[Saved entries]
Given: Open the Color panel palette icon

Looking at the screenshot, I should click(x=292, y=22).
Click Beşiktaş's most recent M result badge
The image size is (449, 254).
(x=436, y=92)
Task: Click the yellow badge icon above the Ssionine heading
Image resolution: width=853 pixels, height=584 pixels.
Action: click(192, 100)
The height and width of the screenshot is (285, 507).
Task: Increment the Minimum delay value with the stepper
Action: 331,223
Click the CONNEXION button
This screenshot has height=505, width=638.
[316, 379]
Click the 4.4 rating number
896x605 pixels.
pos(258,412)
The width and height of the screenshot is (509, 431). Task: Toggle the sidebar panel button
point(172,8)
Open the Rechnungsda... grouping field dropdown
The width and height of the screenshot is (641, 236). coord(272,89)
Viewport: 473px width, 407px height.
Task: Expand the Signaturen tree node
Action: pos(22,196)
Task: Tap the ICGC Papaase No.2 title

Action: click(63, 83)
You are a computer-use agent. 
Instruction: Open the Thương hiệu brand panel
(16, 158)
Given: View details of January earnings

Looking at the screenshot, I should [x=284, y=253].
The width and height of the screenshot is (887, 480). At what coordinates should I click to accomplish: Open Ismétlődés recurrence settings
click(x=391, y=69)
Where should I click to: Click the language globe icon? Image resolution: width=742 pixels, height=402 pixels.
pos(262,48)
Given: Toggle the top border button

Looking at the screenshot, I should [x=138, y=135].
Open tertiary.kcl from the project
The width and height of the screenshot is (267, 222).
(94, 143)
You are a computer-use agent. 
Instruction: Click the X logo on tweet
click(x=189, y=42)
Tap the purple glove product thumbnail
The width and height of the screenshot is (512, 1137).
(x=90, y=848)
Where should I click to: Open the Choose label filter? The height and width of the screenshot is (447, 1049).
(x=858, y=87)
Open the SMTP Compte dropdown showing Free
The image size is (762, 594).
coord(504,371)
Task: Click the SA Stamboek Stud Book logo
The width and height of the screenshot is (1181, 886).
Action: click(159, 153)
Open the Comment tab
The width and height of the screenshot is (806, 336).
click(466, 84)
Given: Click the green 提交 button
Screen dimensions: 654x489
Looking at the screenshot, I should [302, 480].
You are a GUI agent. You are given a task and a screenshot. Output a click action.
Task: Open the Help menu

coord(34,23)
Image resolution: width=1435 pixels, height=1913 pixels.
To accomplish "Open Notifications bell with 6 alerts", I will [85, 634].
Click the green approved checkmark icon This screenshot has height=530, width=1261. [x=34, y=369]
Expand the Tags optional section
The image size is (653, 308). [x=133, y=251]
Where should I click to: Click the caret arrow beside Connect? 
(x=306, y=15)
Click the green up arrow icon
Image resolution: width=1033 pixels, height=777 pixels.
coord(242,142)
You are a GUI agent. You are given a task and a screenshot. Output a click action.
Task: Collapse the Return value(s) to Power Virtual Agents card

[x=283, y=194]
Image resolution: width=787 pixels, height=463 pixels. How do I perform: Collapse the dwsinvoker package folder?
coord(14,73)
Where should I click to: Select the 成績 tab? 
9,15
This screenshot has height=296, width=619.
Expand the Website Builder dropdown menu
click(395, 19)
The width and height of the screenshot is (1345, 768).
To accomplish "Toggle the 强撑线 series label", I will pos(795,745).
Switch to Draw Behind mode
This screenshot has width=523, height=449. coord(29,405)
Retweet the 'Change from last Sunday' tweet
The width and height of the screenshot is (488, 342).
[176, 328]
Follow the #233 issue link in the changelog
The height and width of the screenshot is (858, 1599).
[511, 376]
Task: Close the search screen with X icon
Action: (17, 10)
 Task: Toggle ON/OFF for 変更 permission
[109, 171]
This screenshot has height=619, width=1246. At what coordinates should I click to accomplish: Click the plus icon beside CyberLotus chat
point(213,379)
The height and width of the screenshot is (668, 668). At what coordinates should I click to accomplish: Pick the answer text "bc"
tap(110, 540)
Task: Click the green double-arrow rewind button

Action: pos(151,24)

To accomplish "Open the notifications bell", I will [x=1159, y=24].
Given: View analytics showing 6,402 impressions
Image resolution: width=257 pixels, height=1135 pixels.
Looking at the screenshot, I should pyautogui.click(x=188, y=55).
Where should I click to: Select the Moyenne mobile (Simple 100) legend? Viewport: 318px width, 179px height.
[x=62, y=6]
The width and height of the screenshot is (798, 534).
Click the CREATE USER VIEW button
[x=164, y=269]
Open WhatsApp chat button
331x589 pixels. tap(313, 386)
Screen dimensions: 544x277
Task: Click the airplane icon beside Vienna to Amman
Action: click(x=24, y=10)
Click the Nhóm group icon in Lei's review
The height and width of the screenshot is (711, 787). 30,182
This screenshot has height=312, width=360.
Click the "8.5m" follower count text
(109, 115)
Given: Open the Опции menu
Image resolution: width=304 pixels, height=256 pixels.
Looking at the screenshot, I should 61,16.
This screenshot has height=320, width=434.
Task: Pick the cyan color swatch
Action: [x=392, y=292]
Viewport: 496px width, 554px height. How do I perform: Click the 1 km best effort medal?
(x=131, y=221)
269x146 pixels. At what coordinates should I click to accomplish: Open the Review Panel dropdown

TASK TO COMPLETE -
Copy all lines from the entries that contain the word "bell".

WRITTEN ANSWER -
To accomplish "Open Notifications bell with 6 alerts", I will [85, 634].
To accomplish "Open the notifications bell", I will [x=1159, y=24].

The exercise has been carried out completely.